Directions for this task
The answer must consist only of the lines from the line with "This screenshot has height=555, width=1568." to the line with "Select Sad Songs", both included, exactly as they stand below.

*** Opening Records shown ***

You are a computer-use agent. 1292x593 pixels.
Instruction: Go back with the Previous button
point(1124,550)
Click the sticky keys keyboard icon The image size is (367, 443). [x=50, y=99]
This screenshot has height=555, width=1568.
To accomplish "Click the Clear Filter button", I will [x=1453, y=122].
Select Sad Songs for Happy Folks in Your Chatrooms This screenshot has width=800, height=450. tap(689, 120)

*** Closing Records shown ***
*** Opening Records shown ***

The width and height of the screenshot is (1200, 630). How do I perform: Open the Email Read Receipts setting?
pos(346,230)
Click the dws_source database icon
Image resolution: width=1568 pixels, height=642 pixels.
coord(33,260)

*** Closing Records shown ***
*** Opening Records shown ***

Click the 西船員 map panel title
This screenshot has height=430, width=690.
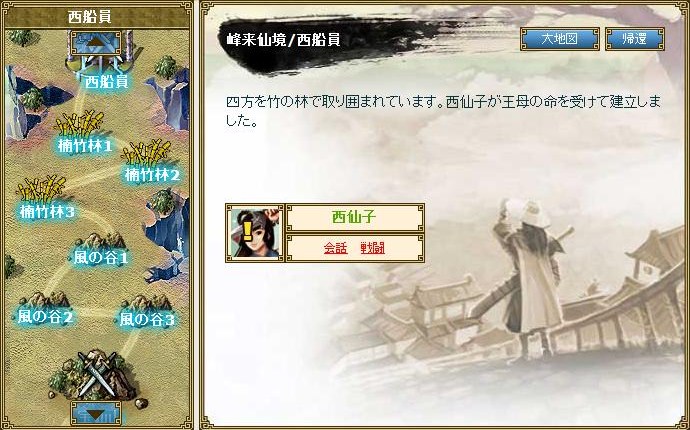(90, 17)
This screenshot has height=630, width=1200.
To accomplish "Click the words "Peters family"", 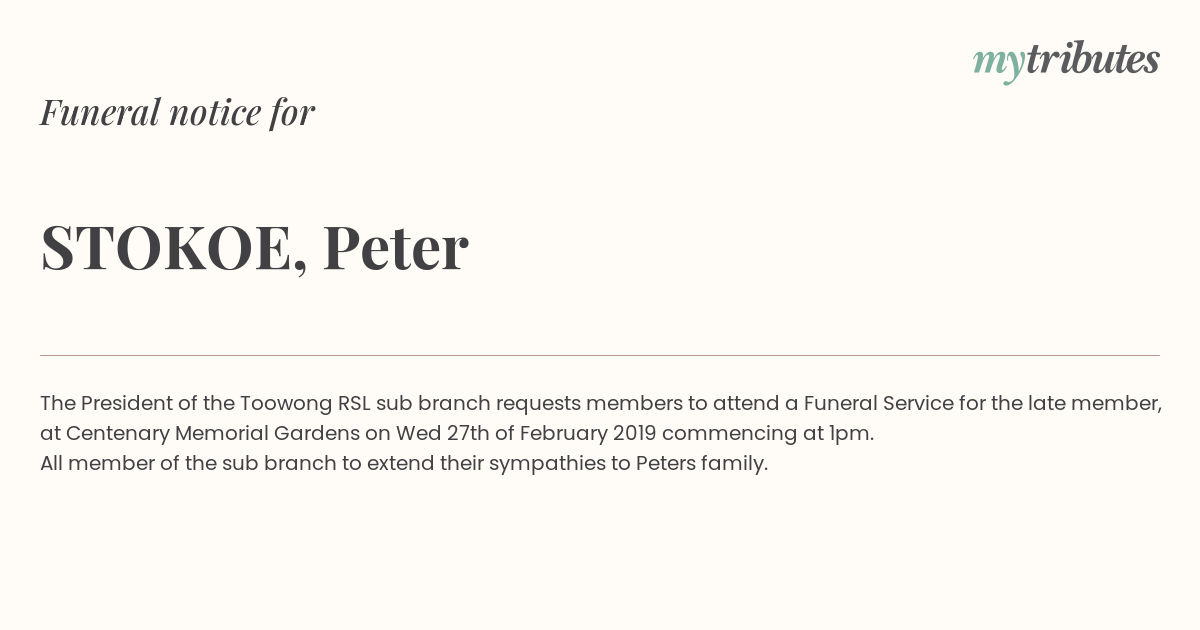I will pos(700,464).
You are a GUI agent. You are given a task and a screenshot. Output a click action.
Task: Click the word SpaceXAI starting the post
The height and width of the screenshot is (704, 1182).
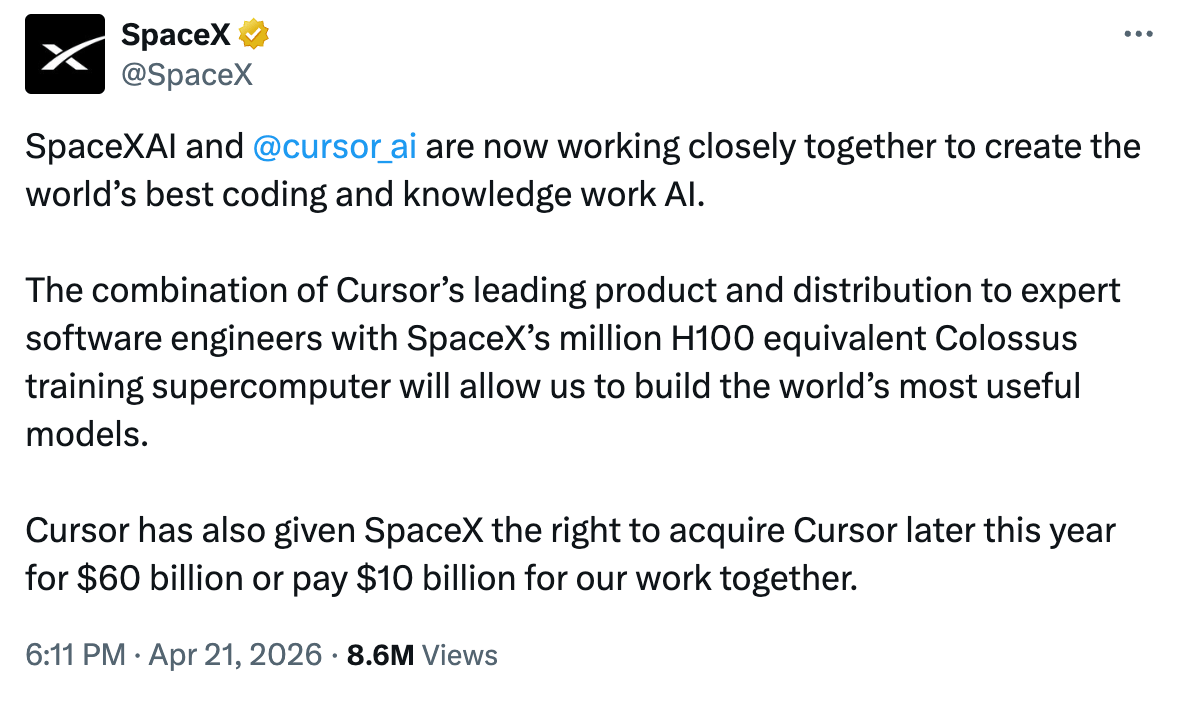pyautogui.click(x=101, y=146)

*** Closing Records shown ***

Output below
This screenshot has height=555, width=1568.
To accomplish "Click the Clear Filter button", I will [x=1453, y=122].
Select Sad Songs for Happy Folks in Your Chatrooms This screenshot has width=800, height=450. tap(689, 120)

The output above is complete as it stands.